Kolumne aus der Inselspitalseelsorge


Kürzlich wurde in einer Weiterbildung die Seelsorge als «SAC-Hütte in der Geröllhalde des Lebens» bezeichnet – also als Schutzraum. Ich kenne noch weitere solche Schutzorte – z. B. den Barbershop. Auch bartlos liebe ich es, dort zum Coiffeur zu gehen. Zwischen defektem Grossbildschirm, orientalischen Beats und dem schweren Duft von Parfum lebt ein besonderer Ort, an dem mehr verhandelt wird als Haarlängen und Bartlinien. 

Ich nenne meinen Coiffeur des Vertrauens hier Ali; er ist 20-jährig und ist vor sechs Jahren aus Syrien geflüchtet. Wenn er von seiner Heimat erzählt, läuft ihm manchmal eine Träne über die Backe. Hier ist er Chef. Seine Hände sprechen mehr als sein Mund. Er schneidet schnell, akkurat. Hier werden Männeraugenbrauen gezupft und der Eitelkeit gefrönt. Der Ort ist für viele junge Männer ein Stück Zuhause. 
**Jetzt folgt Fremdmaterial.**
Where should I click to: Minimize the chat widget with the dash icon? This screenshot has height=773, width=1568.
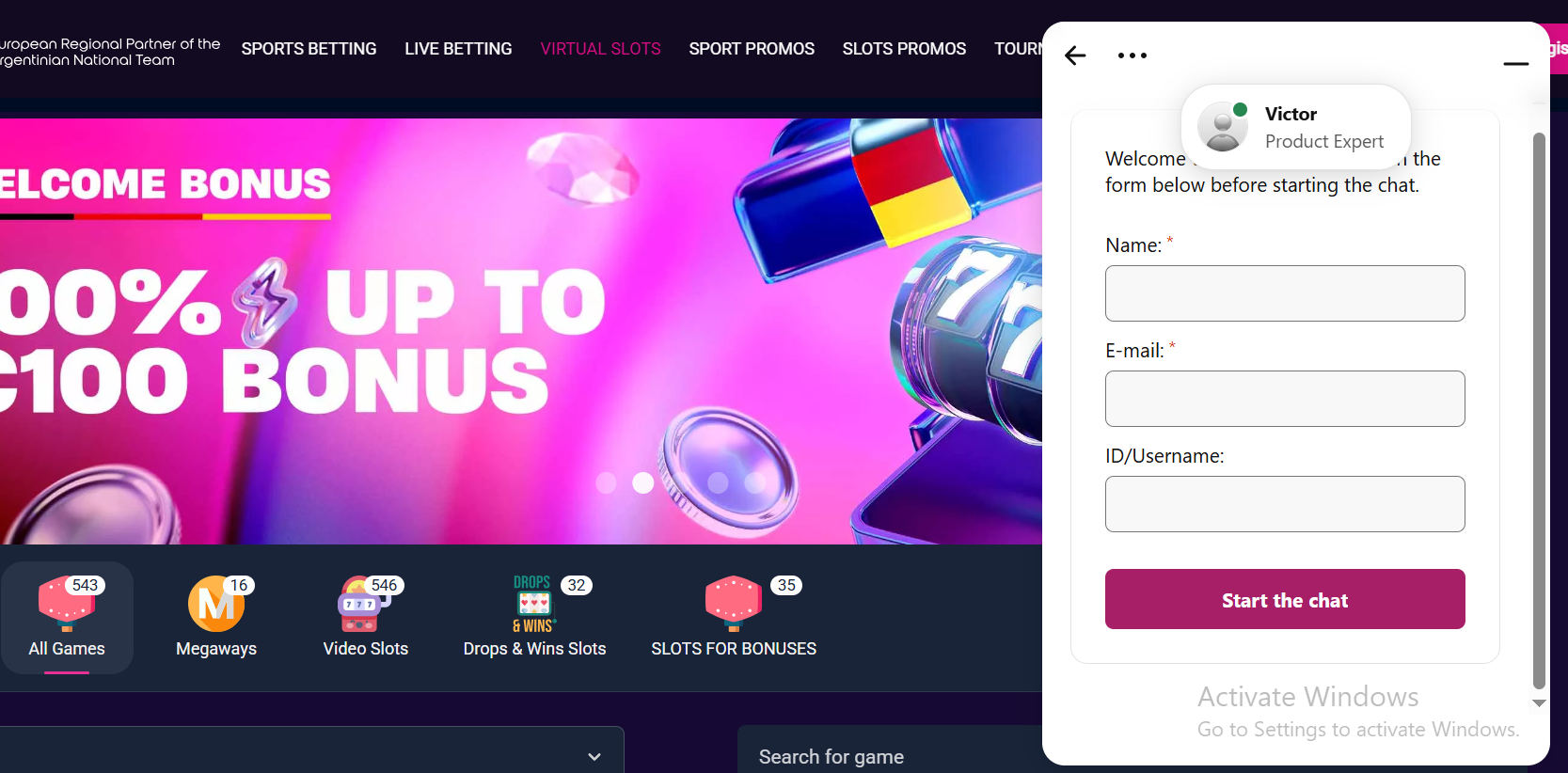1515,64
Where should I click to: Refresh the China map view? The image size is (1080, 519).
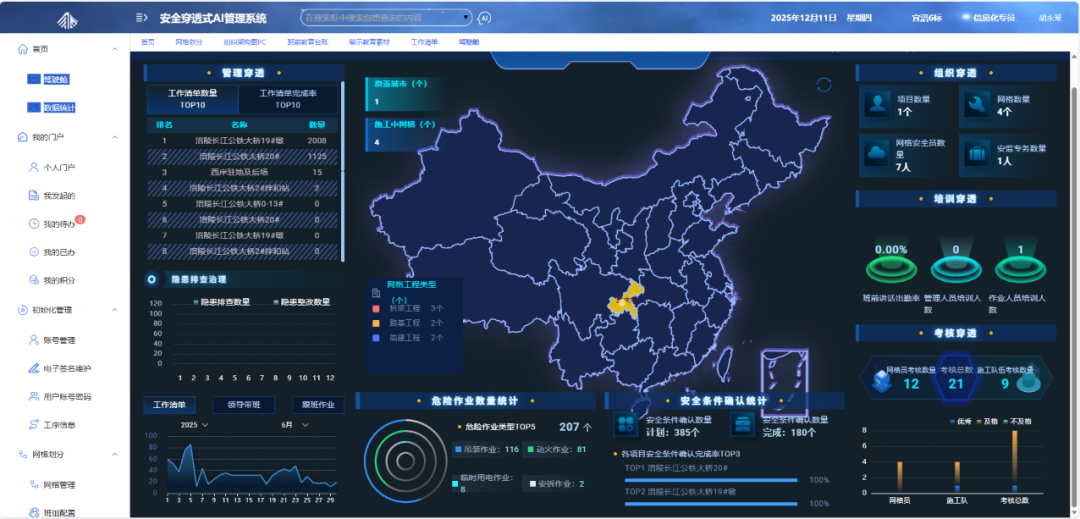coord(824,85)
Was hier geschieht, ist Handwerk, etwas, das in der digitalen Welt oft zu kurz kommt: Berührung, Aufmerksamkeit, Präsenz. Eine fast intime Verbindung kann entstehen. Hier darf Männlichkeit kraftvoll sein, verletzlich, laut, still. Hier sitzen Brüder nebeneinander, nicht verwandt, aber verbunden. Durch den gemeinsamen Wunsch, gut auszusehen – nicht nur für Instagram, sondern für sich selbst. Ein scharfer Fade, die Konturen auf den Punkt, der Bart wie aus Marmor gemeisselt. Es geht um Stil, ja. Aber auch um Stolz. Würde. Kontrolle in einer Welt, in der so oft das Gegenteil erlebt wird. Alle bekommen am Schluss zu hören: «Gut siehst du aus!»

Ich könnte ein Fremdkörper hier sein: viel älter als die meisten und ohne Migrationshintergrund. Doch auch ich habe meinen Platz, werde geschätzt. Letztes Mal hat mich ein eritreischer Teenager gefragt, ob ich seine Flirt-Messages für seine Angebetete in besseres Deutsch korrigieren könnte. Es hat mich gerührt. 

Vielleicht verlassen Männer diesen Ort nicht nur besser frisiert, sondern auch ein wenig aufrechter. Und vielleicht ist das der wahre Grund, warum wir immer wiederkommen: nicht wegen des Haarschnitts, sondern wegen des Gefühls, gesehen zu 
werden – für einen Moment nicht als Ausländer, Sozialfall, Seelsorger, Problemlöser oder Vater, sondern einfach als Mensch.

Und welches sind Ihre Schutzorte in der Geröllhalde des Lebens?